The only role-playing game I ever seriously thought about playing has turned 20. I never did actually play the game, but if there was something that was going to get me to buy multi-sided dice and huddle around somebody's card table in their basement or rec room, Shadowrun would have been it. I actually owned the guidebook up until my last move, and it provided a fair amount of inspiration for me. (I've never thought of it before now, but it occurs to me the blend of the supernatural/paranormal and sci-fi that is the hallmark of the game may well have been in part the inspiration for my main body of work.)

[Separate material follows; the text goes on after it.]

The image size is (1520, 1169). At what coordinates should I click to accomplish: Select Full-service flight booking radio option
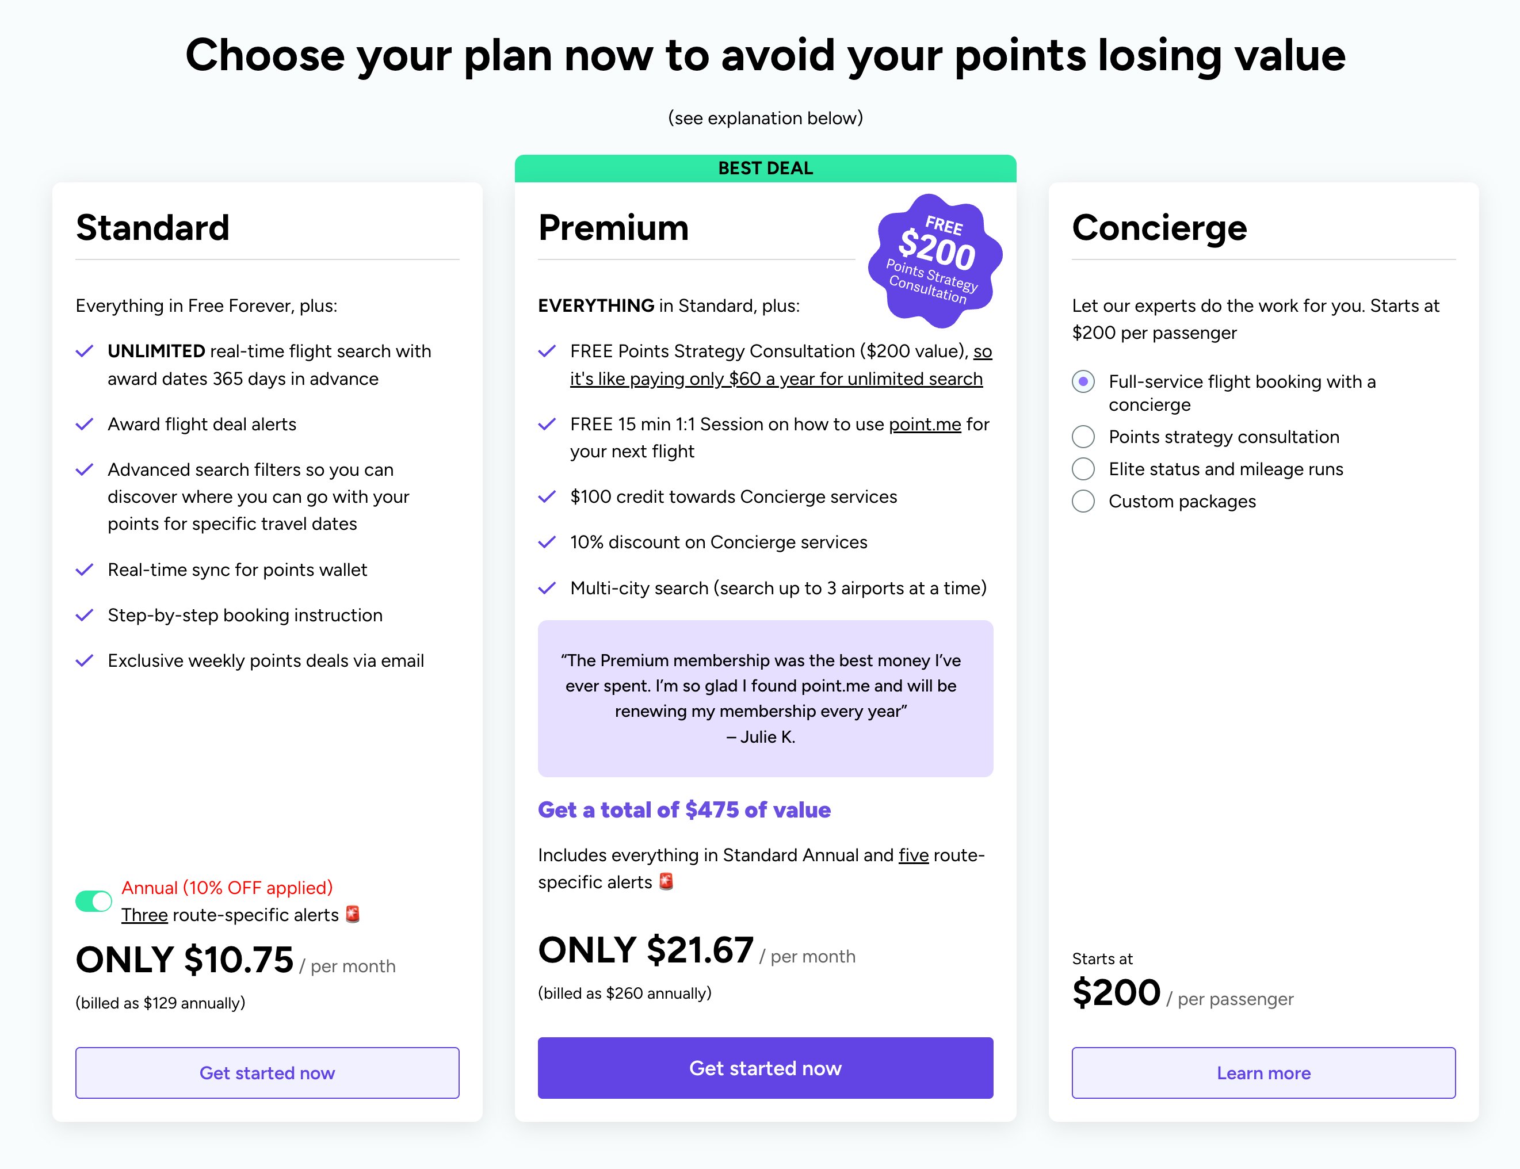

For those not familiar with this particular RPG - back in the days when that meant dice and well-worn books and card tables and not fancy CGI effects - the premise was a simple one: in a "Twenty Minutes Into The Future" type device, sometime in the near future magic returns to the world in all its forms. Dragons, wizards, orcs, trolls, etc... in short, take your standard Dungeons and Dragons motifs, all the sci-fi trappings of a cyberpunk convention, mix them all together with a mercenary-based system of gaming, and you have the basic gist. The actual setting of the game as played was a bit farther into the future, I think, about mid-point or so in the 20th Century, but the turning event in their particular history had already occurred some time back, so trolls carrying lasers was commonplace for the inhabitants.
Of course, some of the technology that was supposed to be in the future now looks kind of... quaint. Which is also an issue if you're trying to do near-future sci-fi. (The topic of a forth-coming post.) Very few people foresaw the revolution in cell phones and those little hand-held computers so many of us carry now. (Better known as iPhones, Blackberries, and the like.) On the other hand, I don't think anyone who played the game ever expected the future to be like that anyway.

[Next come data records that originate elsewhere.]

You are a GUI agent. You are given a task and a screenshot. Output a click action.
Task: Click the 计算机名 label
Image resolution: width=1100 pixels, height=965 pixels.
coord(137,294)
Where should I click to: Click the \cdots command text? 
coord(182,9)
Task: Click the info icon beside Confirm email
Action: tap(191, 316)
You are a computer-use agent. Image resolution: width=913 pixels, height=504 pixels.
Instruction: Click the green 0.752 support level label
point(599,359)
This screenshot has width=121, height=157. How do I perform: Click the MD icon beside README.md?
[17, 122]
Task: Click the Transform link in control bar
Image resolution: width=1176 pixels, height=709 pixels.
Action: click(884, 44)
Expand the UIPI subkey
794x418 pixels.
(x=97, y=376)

At least I hope not, as it was all rather dystopian. In that regard somewhat unoriginally so, as it was all big corporations ruling the future, but I'm guilty of that particular trope myself. I say trope rather than cliche in a hopeful tone, there, but certain aspects of it carried a somewhat dismal tone. Which makes sense in an RPG, because after all if it's all sunshine and rainbows, what is there for characters to do?

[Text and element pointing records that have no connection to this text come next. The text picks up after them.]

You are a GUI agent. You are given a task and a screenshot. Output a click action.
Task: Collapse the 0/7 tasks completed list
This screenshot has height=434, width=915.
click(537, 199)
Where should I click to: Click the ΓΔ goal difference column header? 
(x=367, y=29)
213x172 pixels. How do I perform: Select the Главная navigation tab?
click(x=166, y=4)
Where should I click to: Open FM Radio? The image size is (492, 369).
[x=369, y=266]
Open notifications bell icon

I also have to wonder how many of the guys writing urban fantasy - and possibly some of the women - were in some part influenced by the game. It occurs to me that the whole "magic and tech don't mix" motif was one of the rules of the game: magic users in the game didn't get any of the nifty cybernetic enhancements the non-magic characters could get. Of course it was all set in a more futuristic time than the majority of urban fantasy, but there's some of it out there. I think. .... If not there will be when I publish. So there.
Anyway, as I said at the outset it provided some inspiration for me, and used to sit on my bookshelf. I think I may have to go out and purchase the anniversary guidebook, just to put it back on my shelf again so that, when the mood strikes, I can mine it for ideas.
.... Still not buying the dice, though.